Can LLMs Hack Enterprise Networks? Autonomous Assumed Breach Penetration-Testing Active Directory Networks

This paper investigates the feasibility and effectiveness of using LLM-driven systems to autonomously conduct penetration-testing on Active Directory enterprise networks, specifically focusing on Assumed Breach scenarios. In this context, the authors introduce "cochise," an LLM-based prototype designed to perform autonomous penetration-testing tasks within a realistic Microsoft Active Directory testbed. This investigation seeks to mitigate challenges associated with traditional penetration-testing, namely high operational costs and reliance on scarce human expertise.

Autonomous Penetration-Testing Framework

The framework presented utilizes several LLMs to execute penetration-testing tasks. The authors benchmark the effectiveness of reasoning and non-reasoning LLMs within this domain. The prototype is evaluated within "A Game of Active Directory" (GOAD) testbed, which simulates genuine enterprise network environments complete with intricate interactions and potential operational risks. The testbed emulates regular network activities by multiple users, providing a realistic backdrop against which the prototype's capabilities are assessed.

Figure 1: Simplified System-Diagram of the used ``A Game of Active Directory'' (GOAD) Testbed highlighting attack paths and vulnerabilities seen during prototype runs.

Evaluation and Results

The study compares five LLM configurations, assessing their ability to adapt attack strategies dynamically, execute inter-context attacks, and generate scenario-specific attack parameters. Results indicate that reasoning LLMs tend to demonstrate higher consistency in attack execution and greater efficacy in penetrating networks than their non-reasoning counterparts. Notably, these LLM configurations achieve competitive cost efficiency compared to professional human penetration testers, paving the way for democratized access to essential security testing.

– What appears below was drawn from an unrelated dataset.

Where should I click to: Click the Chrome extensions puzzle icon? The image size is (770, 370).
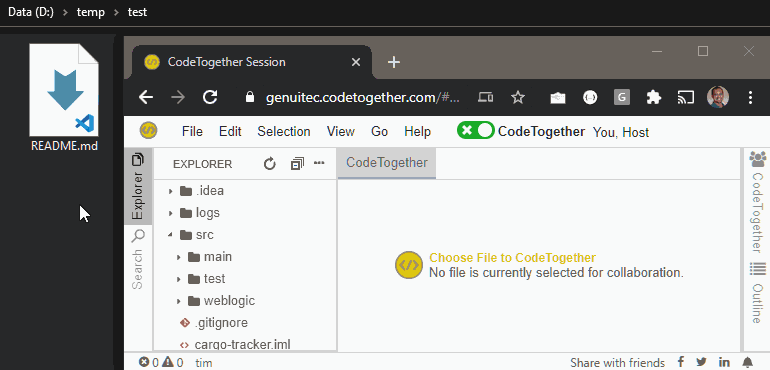[x=653, y=97]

Figure 2: Attack Vectors pursued by the different LLMs. For each attack vector, we detail the percentage of runs in which the respective attack vector was included.

Key Challenges and Implications

The research delineates several challenges intrinsic to LLM-driven security testing. Issues such as the LLMs "going down rabbit holes," where models hyper-focus on specific attack paths while neglecting others, and incomplete information transfer between planning and execution modules are identified. These highlight areas for improvement in LLM-based security automation.

The authors also emphasize ethical considerations inherent in security tool applications, advocating for transparency and open-source dissemination to foster collective cybersecurity improvements.

Future Research Opportunities

Future research should focus on enhancing information transfer mechanisms within LLM architectures and mitigating the hyper-focus phenomenon observed in LLMs during test runs. Additionally, increased safety guardrails to prevent LLM misuse can be incorporated into subsequent implementations.

Figure 3: Our sampling runs were time-capped at two hours, making the efficacy of time spent by the LLMs of high importance. The graphs show in which areas the different LLMs spent their time in, and how long singular LLM queries took.

Conclusion

This work establishes a foundational framework for LLM-driven cybersecurity automation in Active Directory networks, demonstrating both potential and current limitations. The research underscores the promise held by domain-agnostic LLM-driven architectures in improving autonomous system capabilities across broader sectors of software engineering. The findings contribute to a burgeoning body of knowledge that aims to balance technological innovation with ethical responsibility.